By the way, some people commented earlier that the court's "liberal" opinion would be disregarded by the Supreme Court. I think not, at least not by lockstep ideology (although they might reverse). Arguably the most conservative voice on the bench, Justice Antonin Scalia is a powerfully strong First Amendment advocate, almost to the point of being absolutist. Don't forget that this is the same conservative court that twice shut down Flag Burning statutes.
And....? (Score:2)
So, the abolition of that law, is more simbolic than practical (for the average citizen the encryption available out of the US was as good as 148 bit!)
Joao
how binding is this? (Score:2)
However, I wonder how broadly this can be applied. The rulings of the 9'th Circuit court are not binding for other circuits (AKAIK, IANAL) but rather can be used in other circuits as being suggestive only.
Perhaps the FUD'iest thing they could do would be to NOT appeal, but to charge someone else in a different jurisdiction.
Re:exporting strong crypto isn't that great... (Score:5)
> treated to a leaked report from ASIO ( our
> equivelent of the FBI ) that flatly stated that
> there was no point in passing laws to prevent
> criminals from using encryption technology,
> since being criminals, they don't obey the law
> anyway.
I read the report, but unfortunately I don't remember exactly what it said. However, the situation is not QUITE as simple as this. On the face of it, this argument could be used against any law whatsoever.
The idea of these laws is not to simply say "thou shalt not use crypto", but actually make it harder to get access to good crypto. In the age of the Internet, however, this is not effective. (This is where the situation starts to diverge from the analogous situation of gun control laws.)
Clearly the NSA knows this. I think (and I'm not alone) that the real purpose of the export laws is to simply slow down the adoption of cryptography everywhere (including domestically), so that for as long as possible the NSA will be able to monitor the general populace. Obviously serious terrorists, foreign governments etc have already secured themselves.

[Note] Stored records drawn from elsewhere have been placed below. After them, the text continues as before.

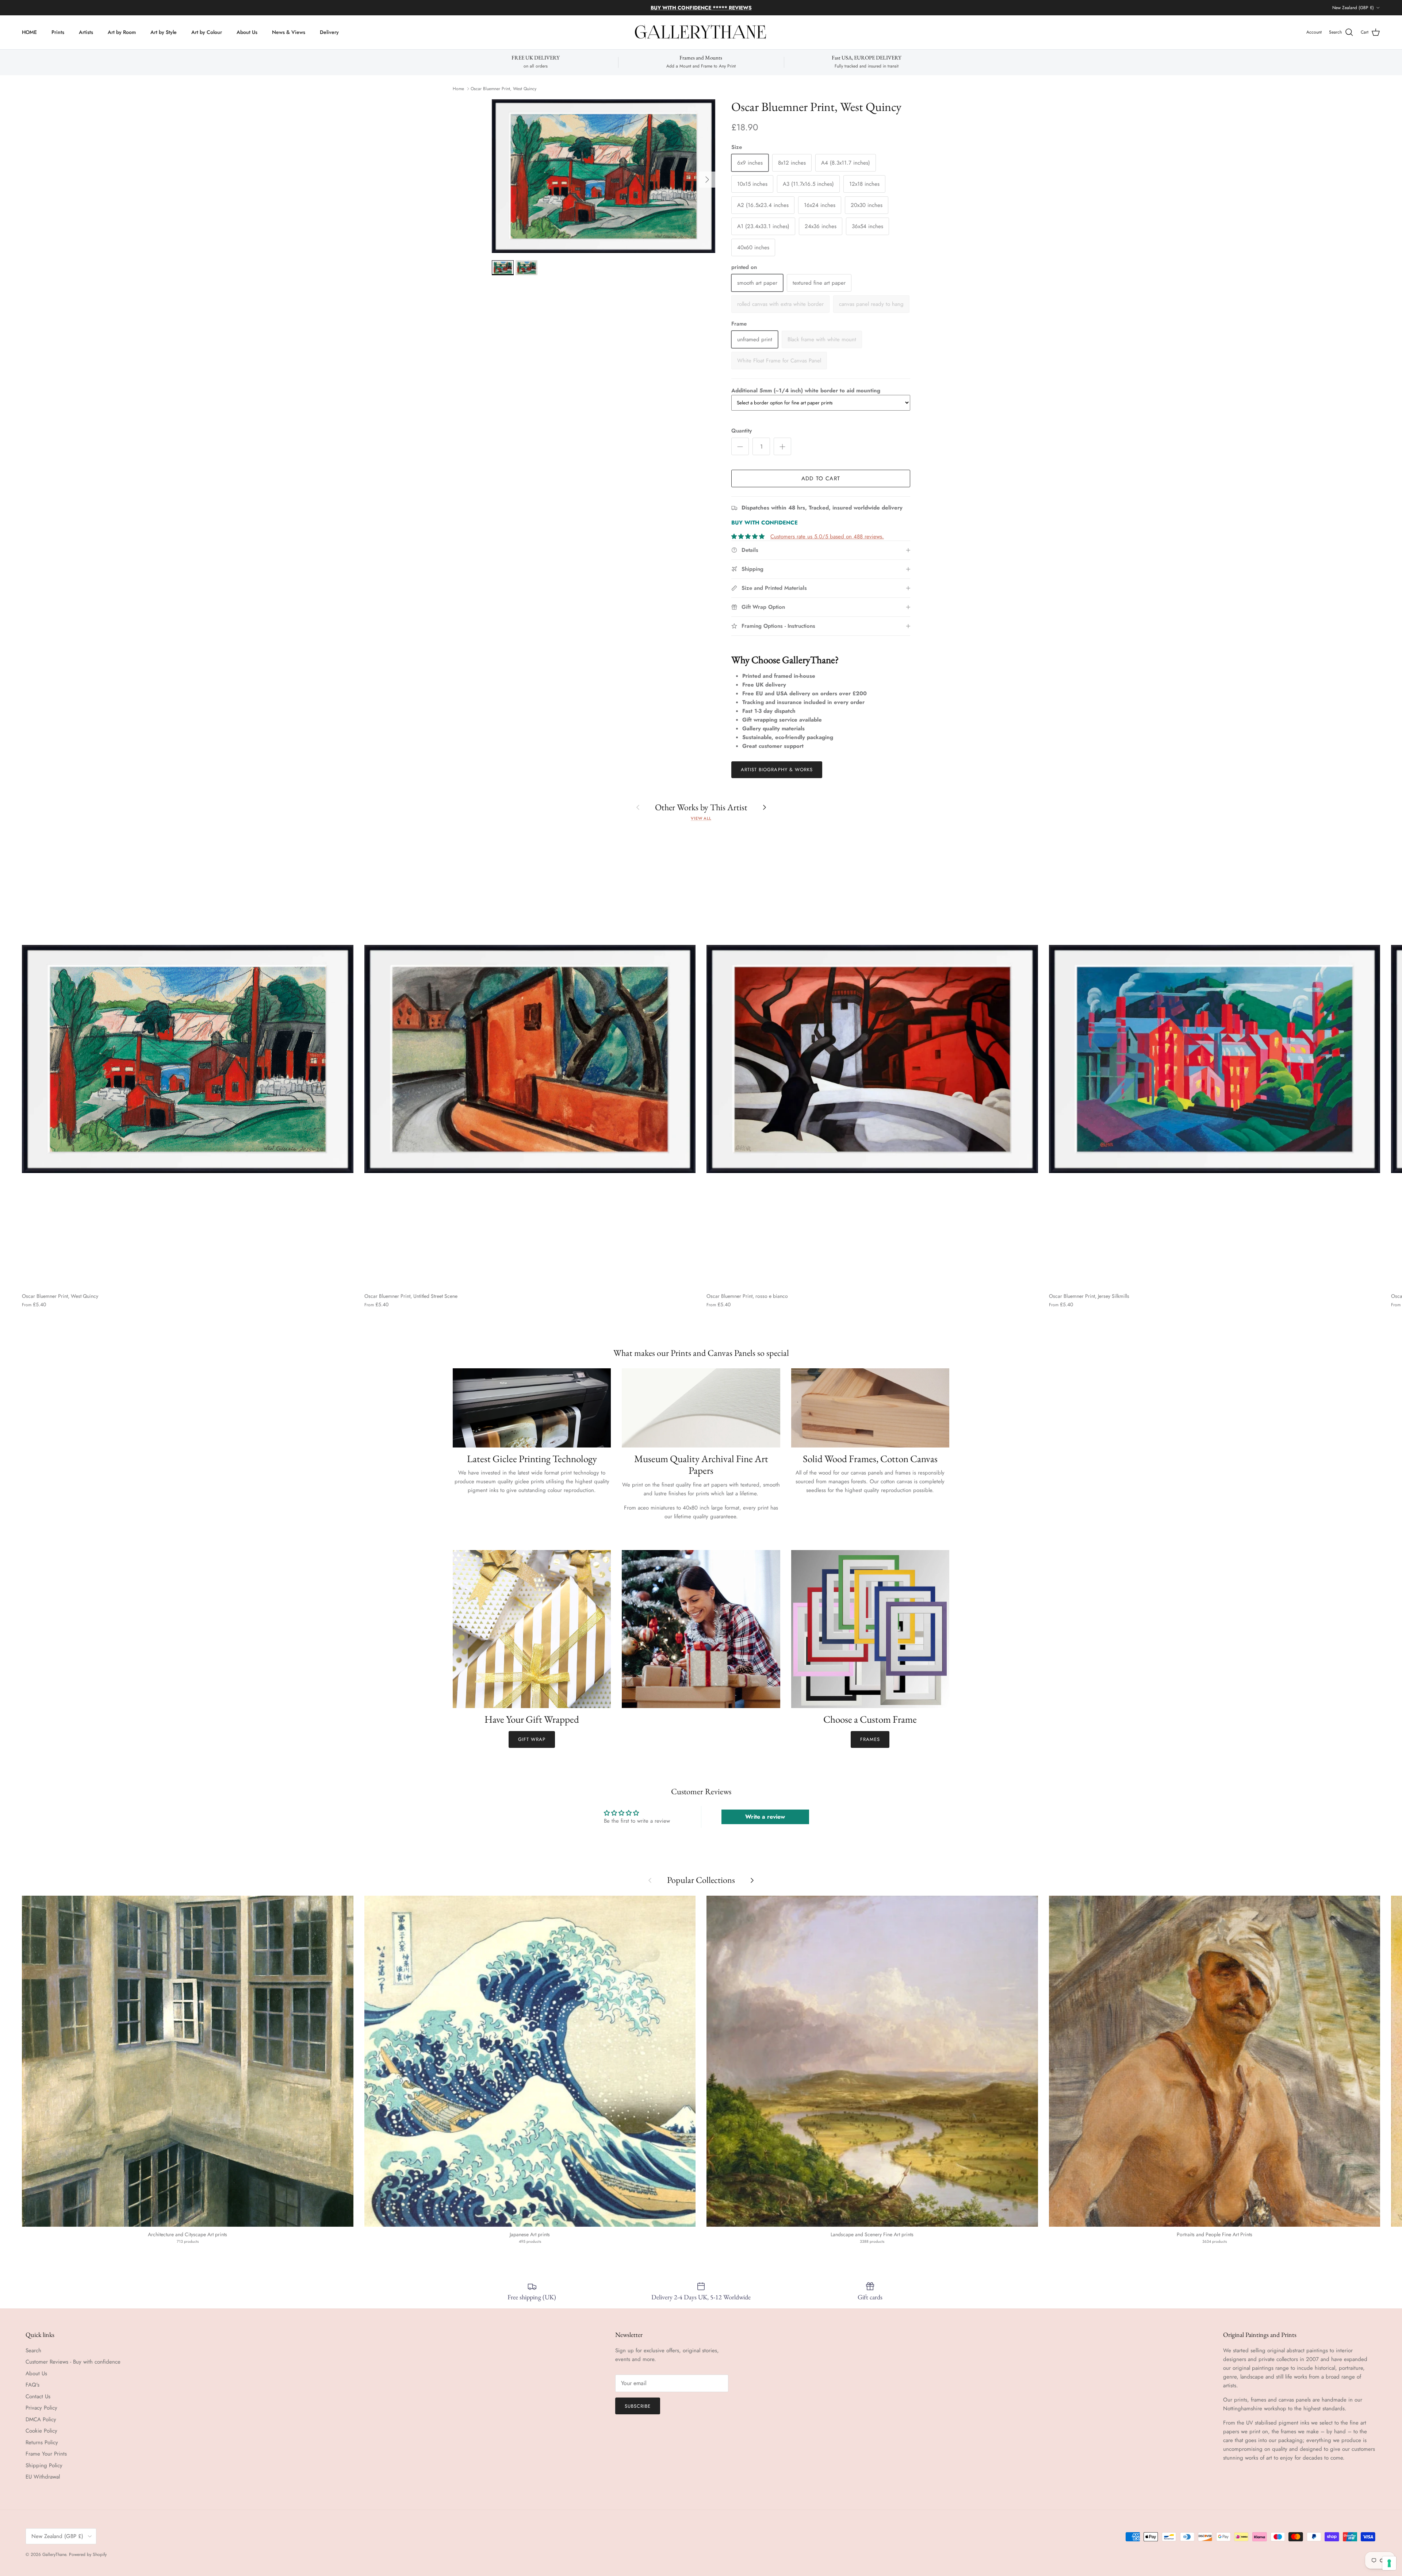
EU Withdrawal (43, 2477)
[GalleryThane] (701, 32)
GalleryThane (54, 2554)
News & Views (288, 32)
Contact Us (38, 2396)
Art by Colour (206, 32)
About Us (247, 32)
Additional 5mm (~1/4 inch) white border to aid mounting (805, 391)
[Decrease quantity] (740, 446)
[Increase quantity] (782, 446)
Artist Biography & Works (777, 769)
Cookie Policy (41, 2431)
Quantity (741, 431)
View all (701, 818)
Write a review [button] (765, 1816)
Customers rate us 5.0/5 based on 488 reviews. (827, 536)
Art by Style (163, 32)
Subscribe (638, 2406)
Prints (57, 32)
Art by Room (122, 32)
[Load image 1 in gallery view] (603, 176)
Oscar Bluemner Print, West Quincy (503, 88)
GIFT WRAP (531, 1739)
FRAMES (870, 1739)
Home (458, 88)
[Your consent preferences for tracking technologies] (1389, 2563)
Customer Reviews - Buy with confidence (73, 2362)
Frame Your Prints (46, 2454)
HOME (29, 32)
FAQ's (32, 2385)
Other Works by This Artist (701, 807)
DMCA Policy (41, 2419)
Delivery (329, 32)
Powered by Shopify (88, 2554)
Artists (86, 32)
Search (33, 2350)
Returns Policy (42, 2442)
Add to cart (820, 478)
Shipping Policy (44, 2465)
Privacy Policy (41, 2408)
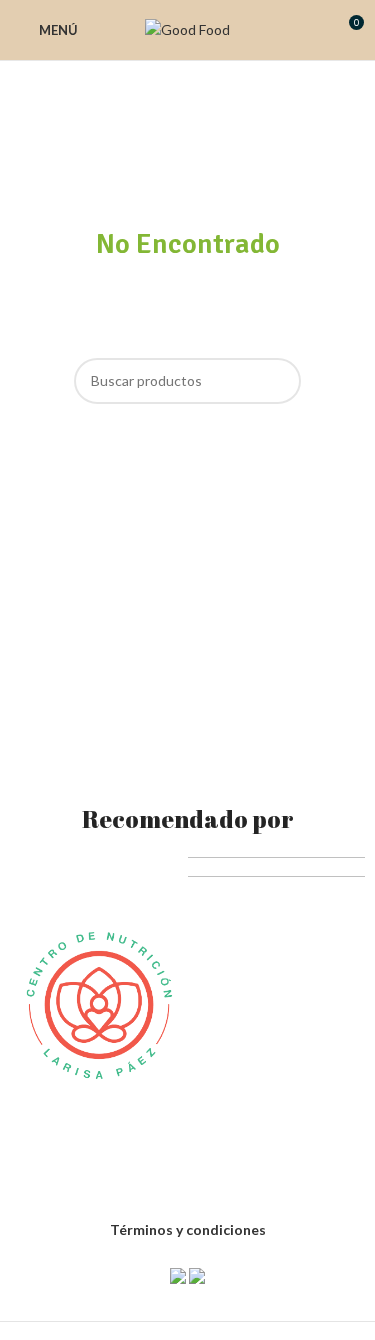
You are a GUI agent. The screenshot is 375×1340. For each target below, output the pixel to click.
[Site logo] (187, 28)
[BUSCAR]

As for whether exporting crypto is good
Given that, the prospect of people using crypto to, e.g., anonymously publish designs for cheapo biological, chemical and nuclear weapons terrifies me. However, without crypto, "information warfare" attacks on computers and infrastructure also terrify me, and so does the potential for the Internet as the ultimate surveillance tool. Pick your poison. Personally, I think that if we get to the point where readily available technology poses a threat to the future of the human race, then we can transition to a total police state. There is no point in getting there ahead of time.
BTW, I spent quite a bit of time in Australia working on TTSSH. Good thing their export regime leaks like a sieve.